| Tasks for this exercise |
[a] In the compiler flags write-up, what does the -pipe flag do?
[b] Continue the compiler flags write-up from the point where it stops.

| Page extract |
● ● ●

As you can see here, the compiler did had some protections on the stack allocation; after the function prologue a canary is loaded and saved in the stack. Later, just before the epilogue, the canary is verified against the original. If the values mismtach, the __stack_chk_fail branch is taken and results in a pretty crash:

*** stack smashing detected ***

It is worth noting that the -fstack-protector-strong flag is fairly recent, so you can't use it on old GCC cross compile toolchains. There's also a performance cost of using the -fstack-protector flag, but I personally think that the benefit of the protection outweight the performance.

-pipe

This flag is the only one on this list that does not affect compiled code, but it simply avoid temporary files on compilation, thus speeding up the build a bit. I think modern build manager like CMake or Ninja do use that by default.

-Wshadow

This flag will make the compiler raise a warning on variable shadowing. Here's a simple example of that:

int function(void)
{
    int     a = 0;

    [...]
    while (condition)

● ● ●

| Items |
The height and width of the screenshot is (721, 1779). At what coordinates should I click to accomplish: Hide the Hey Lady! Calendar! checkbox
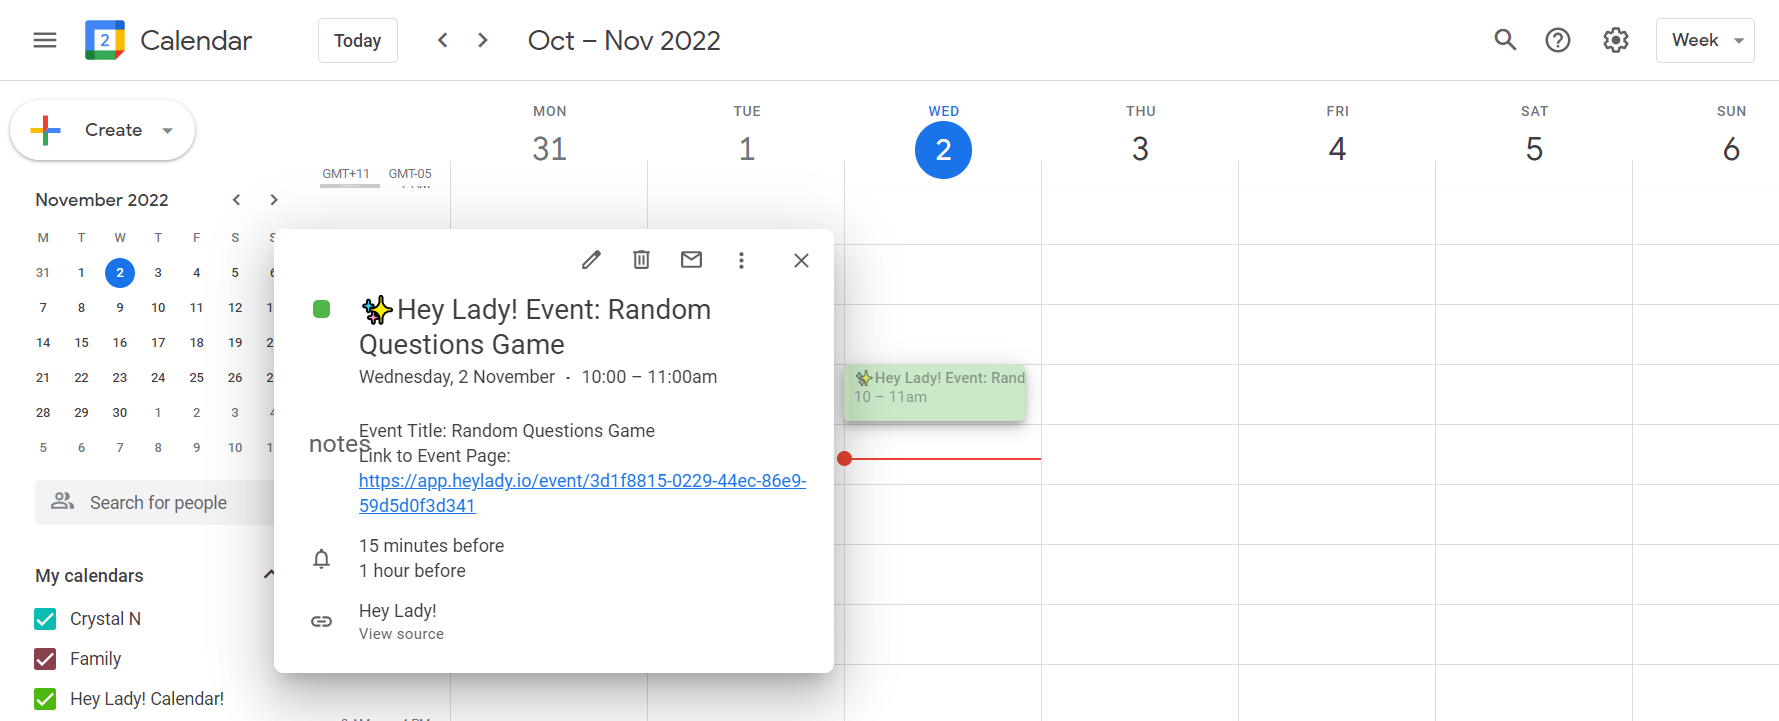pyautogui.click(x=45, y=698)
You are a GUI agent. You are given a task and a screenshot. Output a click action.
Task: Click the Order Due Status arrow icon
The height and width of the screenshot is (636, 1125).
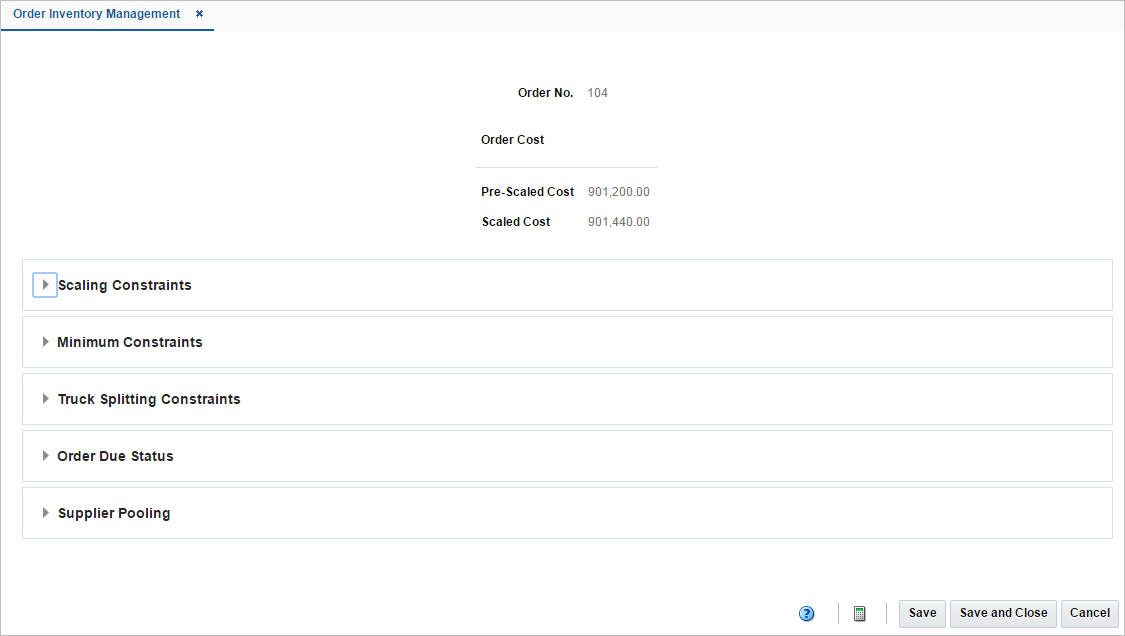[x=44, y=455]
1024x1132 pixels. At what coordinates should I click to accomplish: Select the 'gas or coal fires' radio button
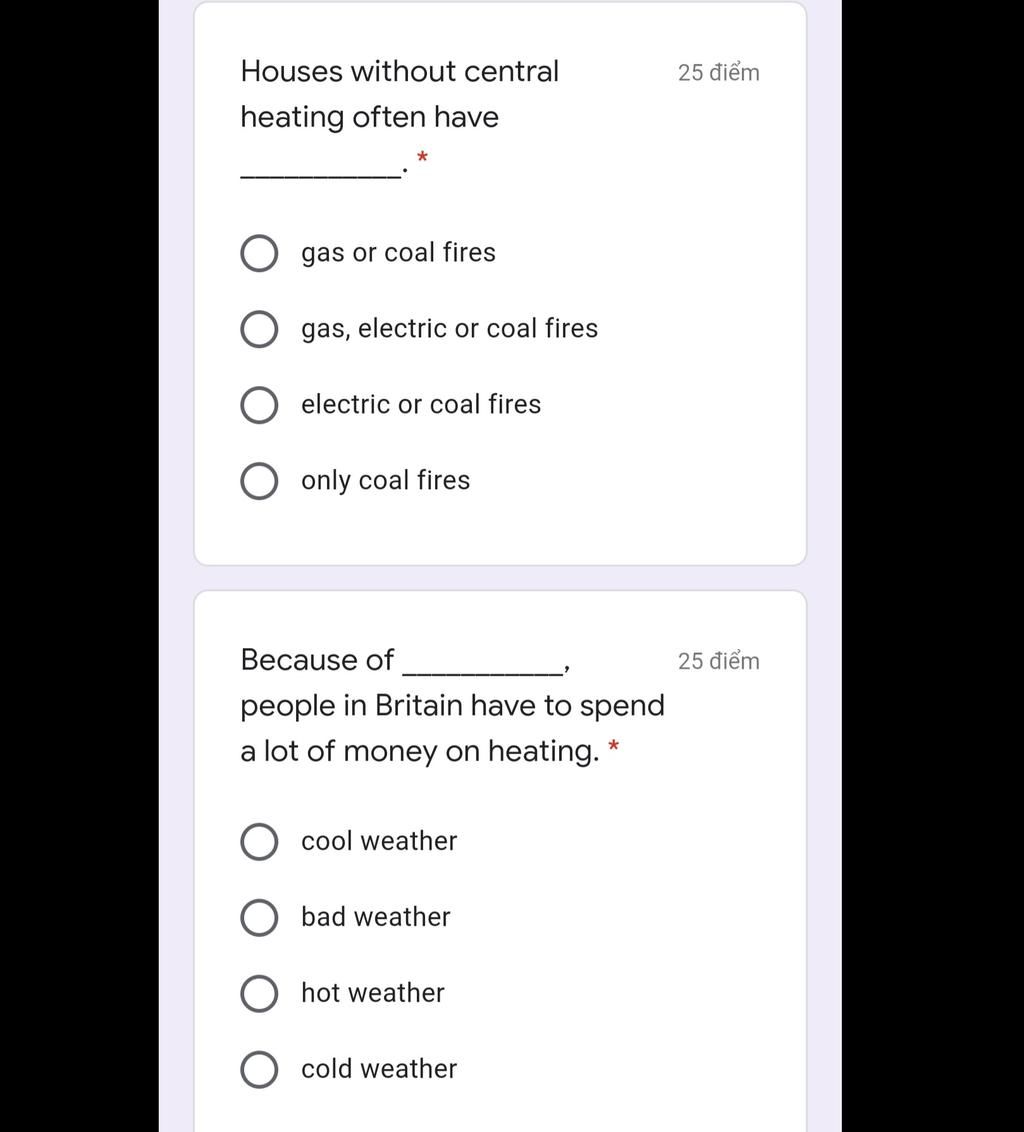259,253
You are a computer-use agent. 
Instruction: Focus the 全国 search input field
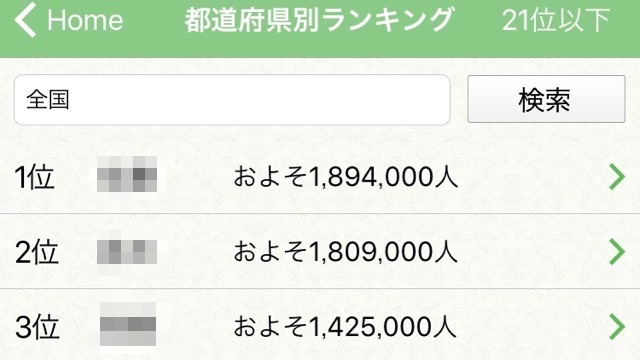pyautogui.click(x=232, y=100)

● ● ●

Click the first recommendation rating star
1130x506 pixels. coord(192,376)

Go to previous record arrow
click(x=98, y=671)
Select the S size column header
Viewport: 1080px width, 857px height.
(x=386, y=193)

● ● ●

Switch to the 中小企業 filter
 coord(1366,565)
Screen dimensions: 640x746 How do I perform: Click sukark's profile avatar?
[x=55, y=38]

● ● ●

| Responses |
[a] It avoids temporary files during compilation, which speeds up the build a bit.

[b]
    {
        /**
         * Here, this variable shadows the
         * function global scope one
         */
        int         a = 10;
    }
}

I mainly use this flag in order to force me to keep my codebase clean. I've found that shadowing variables can be pretty confusing for an external reader, especially on big functions.

-Wunreachable-code

The compiler will warn if it found that code is unreachable. The example is pretty simple:

int function(void)
{
    [...]
    return 0;
    printf("Hello !\n"); /* We will never go there */
}

With an example like that, you can think that someone with half a brain does not need the compiler to help him notice that the printf(3) is unreachable, but I've found this flag to be pretty useful on a large codebase when you're working on big functions and miss something:

int very_big_function(void)
{
    [...]

+    if (condition)
+           return 1;
+    else
+           return 0;

    [...] /* Some legacy code */
}

Here we can see that my patch is gonna change the comportement of the function, and any code after the if/else is never gonna be executed. Again, if you're fully awake when you code this you will see it before the compiler does, but if you don't, it's nice to have an error at compilation rather than runtime.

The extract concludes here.